Restricting access to the S3 bucket outside the application
Hello, I did some research and found different ways to tackle this. You can pick the one that suits your situation best.
Here are the options I found:
- Keep your bucket private and set some policies to restrict access (We’ll explore this option in this post)
- Keep your bucket private and create an endpoint in your api for your authenticated users, create a signed url (it will have expiration time and access token which provides access to s3 object) and return it to user.
- Set your bucket as public and add a lambda function to blur images or return dummy image if request doesn’t have token
Using Bucket Policies:
Step 1: Go to S3 Bucket Permissions tab and edit Block public access (bucket settings) as follow:
Step 2: Change your bucket policy as below:
{
"Version": "2012–10–17",
"Id": "Restrict Access",
"Statement": [
{
"Sid": "Restrict accessing from outside of domain",
"Effect": "Deny",
"Principal": "*",
"Action": "s3:Get*",
"Resource": "arn:aws:s3:::your-bucket/*",
"Condition": {
"StringNotLike": {
"aws:Referer": ["http://www.example.com/*", "http://www.example.com/"]
}
}
},
{
"Sid": "Allow GET requests",
"Effect": "Allow",
"Principal": "*",
"Action": "s3:Get*",
"Resource": "arn:aws:s3:::your-bucket/*"
}
]
}When a client makes a request to access an object in the S3 bucket, the S3 service evaluates the bucket policy.

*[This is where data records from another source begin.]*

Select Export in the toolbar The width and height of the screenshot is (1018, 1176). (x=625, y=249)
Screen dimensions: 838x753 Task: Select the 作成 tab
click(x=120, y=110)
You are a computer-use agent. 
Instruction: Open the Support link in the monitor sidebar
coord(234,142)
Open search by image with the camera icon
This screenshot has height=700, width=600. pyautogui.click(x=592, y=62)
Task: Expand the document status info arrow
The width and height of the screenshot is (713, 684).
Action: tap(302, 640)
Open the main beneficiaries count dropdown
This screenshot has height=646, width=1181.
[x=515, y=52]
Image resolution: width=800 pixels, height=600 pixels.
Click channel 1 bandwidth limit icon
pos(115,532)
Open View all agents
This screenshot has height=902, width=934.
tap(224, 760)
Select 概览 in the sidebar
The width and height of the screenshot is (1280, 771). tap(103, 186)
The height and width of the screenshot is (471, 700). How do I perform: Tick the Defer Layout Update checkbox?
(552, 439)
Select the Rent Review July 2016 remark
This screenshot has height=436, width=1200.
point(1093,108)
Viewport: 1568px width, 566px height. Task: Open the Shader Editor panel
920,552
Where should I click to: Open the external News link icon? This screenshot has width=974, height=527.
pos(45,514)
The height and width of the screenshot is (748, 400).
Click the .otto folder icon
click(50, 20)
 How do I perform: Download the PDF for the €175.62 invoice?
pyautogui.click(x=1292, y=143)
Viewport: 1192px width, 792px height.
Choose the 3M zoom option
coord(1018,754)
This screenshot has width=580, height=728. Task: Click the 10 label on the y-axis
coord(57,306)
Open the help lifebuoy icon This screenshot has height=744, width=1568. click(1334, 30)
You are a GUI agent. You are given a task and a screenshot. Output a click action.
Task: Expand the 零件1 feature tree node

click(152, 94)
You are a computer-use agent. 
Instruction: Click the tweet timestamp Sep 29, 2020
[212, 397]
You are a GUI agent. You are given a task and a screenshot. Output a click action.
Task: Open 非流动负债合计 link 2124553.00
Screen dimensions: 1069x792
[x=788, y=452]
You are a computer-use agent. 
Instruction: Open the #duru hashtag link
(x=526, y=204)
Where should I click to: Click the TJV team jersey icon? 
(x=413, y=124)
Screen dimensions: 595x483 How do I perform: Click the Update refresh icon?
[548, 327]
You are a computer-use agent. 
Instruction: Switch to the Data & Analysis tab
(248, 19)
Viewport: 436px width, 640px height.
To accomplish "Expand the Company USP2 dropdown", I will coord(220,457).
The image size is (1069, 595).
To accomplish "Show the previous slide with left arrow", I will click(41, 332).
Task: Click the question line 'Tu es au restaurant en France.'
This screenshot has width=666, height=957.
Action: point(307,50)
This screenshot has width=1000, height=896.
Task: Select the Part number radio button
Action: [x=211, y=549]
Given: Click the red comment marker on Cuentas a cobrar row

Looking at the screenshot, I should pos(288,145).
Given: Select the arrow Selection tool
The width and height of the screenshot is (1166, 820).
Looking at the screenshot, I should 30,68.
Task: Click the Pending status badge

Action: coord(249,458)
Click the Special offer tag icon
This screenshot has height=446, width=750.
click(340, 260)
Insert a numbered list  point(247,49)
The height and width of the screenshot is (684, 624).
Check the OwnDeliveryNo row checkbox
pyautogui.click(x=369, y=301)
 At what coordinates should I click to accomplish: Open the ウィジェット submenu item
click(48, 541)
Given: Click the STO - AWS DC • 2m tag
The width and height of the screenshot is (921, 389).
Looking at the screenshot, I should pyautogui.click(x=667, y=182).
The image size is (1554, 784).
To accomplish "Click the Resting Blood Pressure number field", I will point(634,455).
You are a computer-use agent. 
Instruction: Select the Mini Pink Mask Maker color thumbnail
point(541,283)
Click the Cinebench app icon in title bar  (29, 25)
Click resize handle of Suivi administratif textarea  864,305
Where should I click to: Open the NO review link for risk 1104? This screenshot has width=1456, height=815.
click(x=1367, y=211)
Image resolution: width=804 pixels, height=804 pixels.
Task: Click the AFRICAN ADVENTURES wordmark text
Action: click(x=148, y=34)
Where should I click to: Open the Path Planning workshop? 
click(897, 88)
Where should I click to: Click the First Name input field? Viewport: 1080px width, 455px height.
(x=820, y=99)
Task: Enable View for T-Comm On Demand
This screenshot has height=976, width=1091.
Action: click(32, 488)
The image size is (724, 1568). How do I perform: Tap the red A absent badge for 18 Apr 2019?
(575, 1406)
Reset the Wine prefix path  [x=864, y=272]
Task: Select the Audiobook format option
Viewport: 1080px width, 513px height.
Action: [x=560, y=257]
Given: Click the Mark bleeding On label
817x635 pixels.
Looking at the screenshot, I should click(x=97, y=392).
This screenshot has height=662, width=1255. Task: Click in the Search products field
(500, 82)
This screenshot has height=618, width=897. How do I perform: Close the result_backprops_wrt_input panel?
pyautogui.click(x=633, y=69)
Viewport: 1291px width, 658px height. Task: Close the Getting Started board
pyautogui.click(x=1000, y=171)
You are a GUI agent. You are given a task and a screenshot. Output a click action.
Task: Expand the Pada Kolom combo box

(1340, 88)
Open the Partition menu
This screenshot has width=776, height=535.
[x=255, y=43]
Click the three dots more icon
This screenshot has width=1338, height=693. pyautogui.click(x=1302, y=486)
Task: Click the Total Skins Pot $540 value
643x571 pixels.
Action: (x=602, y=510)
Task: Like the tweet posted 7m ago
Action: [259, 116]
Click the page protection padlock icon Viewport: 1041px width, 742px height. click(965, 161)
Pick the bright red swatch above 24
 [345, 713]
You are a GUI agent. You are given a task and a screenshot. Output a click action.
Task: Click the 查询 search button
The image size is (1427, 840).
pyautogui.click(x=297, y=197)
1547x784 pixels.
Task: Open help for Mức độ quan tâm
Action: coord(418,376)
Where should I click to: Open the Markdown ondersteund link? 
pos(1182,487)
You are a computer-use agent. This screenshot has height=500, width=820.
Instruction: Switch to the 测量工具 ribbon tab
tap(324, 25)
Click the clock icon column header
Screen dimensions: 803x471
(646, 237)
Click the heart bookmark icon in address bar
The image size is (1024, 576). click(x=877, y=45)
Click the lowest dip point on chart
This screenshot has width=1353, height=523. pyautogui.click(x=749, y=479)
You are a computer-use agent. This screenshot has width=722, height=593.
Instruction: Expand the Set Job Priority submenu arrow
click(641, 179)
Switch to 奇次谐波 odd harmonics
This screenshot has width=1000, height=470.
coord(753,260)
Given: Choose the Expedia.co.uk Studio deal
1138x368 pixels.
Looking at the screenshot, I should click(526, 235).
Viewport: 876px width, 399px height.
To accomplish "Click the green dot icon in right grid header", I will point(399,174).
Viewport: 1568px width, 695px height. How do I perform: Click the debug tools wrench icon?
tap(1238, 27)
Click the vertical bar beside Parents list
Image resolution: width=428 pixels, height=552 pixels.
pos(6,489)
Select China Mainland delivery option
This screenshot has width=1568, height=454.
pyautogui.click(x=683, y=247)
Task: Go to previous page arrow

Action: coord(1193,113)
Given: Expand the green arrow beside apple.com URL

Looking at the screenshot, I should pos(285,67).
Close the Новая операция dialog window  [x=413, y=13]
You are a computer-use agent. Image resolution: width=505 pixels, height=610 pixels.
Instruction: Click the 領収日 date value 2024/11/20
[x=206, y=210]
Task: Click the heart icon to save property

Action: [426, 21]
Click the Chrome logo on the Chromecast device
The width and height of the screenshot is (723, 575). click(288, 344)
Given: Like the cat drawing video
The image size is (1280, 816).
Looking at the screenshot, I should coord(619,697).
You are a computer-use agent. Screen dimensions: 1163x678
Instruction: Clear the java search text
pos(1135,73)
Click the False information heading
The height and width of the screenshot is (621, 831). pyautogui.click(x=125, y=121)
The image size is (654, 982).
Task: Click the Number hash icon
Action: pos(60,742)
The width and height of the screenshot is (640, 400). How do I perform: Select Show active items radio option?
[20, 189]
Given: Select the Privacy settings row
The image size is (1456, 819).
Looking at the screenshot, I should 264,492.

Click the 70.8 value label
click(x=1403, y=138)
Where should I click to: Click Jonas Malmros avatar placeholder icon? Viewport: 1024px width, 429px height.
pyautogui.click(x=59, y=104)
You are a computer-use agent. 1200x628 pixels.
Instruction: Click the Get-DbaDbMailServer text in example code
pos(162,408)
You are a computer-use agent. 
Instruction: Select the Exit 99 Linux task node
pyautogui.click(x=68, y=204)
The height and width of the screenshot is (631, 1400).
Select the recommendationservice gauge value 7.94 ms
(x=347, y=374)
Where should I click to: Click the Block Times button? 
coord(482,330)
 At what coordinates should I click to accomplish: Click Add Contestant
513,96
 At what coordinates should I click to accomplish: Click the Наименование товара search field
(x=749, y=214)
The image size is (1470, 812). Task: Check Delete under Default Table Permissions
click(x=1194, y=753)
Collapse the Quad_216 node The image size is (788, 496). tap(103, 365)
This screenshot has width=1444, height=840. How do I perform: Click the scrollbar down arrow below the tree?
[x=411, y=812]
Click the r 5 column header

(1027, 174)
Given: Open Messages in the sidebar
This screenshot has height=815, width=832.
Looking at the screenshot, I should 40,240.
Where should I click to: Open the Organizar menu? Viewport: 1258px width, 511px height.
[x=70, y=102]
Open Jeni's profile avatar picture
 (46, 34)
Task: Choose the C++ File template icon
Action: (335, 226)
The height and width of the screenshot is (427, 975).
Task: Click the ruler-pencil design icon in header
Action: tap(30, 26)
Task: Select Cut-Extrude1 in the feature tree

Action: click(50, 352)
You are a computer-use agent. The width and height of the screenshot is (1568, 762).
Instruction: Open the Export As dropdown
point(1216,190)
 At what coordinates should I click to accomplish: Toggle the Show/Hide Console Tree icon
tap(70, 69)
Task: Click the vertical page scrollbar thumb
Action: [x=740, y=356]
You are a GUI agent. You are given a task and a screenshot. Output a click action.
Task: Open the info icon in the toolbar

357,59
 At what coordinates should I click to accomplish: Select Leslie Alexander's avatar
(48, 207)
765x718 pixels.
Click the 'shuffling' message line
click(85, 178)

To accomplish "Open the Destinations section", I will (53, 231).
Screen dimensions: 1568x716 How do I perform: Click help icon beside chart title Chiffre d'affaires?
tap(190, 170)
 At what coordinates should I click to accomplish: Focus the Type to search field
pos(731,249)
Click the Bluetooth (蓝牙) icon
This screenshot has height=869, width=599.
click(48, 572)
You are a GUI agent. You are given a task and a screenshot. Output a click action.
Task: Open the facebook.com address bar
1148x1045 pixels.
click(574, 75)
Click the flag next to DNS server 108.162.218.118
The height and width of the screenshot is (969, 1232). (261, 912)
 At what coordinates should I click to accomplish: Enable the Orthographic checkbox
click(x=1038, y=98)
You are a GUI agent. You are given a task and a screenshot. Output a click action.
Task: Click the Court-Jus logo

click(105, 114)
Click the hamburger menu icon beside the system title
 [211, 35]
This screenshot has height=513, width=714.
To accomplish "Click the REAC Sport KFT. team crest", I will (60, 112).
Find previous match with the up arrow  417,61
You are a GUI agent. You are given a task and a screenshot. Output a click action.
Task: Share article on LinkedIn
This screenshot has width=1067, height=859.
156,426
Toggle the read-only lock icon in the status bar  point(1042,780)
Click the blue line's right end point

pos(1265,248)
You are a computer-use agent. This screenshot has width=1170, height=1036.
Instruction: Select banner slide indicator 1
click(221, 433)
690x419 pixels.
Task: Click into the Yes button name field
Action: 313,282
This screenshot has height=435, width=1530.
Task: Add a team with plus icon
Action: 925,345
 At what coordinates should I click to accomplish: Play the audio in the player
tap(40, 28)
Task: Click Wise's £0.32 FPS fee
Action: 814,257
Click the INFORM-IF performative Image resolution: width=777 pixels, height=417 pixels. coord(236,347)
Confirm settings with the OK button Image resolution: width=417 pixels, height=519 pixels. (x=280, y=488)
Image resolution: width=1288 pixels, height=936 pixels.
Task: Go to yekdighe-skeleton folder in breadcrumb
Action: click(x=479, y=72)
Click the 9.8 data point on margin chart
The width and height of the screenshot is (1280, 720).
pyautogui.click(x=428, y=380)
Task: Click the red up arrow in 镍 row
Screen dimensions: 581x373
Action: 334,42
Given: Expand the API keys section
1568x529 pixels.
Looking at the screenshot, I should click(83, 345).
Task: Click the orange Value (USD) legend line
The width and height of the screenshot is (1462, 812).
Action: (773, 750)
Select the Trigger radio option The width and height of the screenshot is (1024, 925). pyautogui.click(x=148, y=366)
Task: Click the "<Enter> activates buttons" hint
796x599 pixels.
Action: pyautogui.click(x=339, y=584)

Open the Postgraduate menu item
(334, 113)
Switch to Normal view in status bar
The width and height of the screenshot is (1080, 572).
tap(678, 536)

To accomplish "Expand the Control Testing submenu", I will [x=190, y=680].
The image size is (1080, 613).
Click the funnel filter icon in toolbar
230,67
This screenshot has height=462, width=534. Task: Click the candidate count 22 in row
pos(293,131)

If the referer does not match any of the allowed domains, the first statement's condition is met, and the "Restrict accessing from outside of the domain" statement applies. In this case, the request is denied, and the client cannot access the object.
Ensure that your request includes a ‘Referer’ header when accessing the bucket; otherwise, the statement won’t be met, and you won’t be able to access the content in your bucket.
You can customize the ‘Condition’ based on your specific requirements. For example, you can restrict access from mobile devices by adding the following condition to your ‘Deny’ statement:
"Condition": {
"StringLike": {
"aws:UserAgent": "*Mobile*"
}
}I hope it will be useful as you work on securing your user avatars. Happy coding!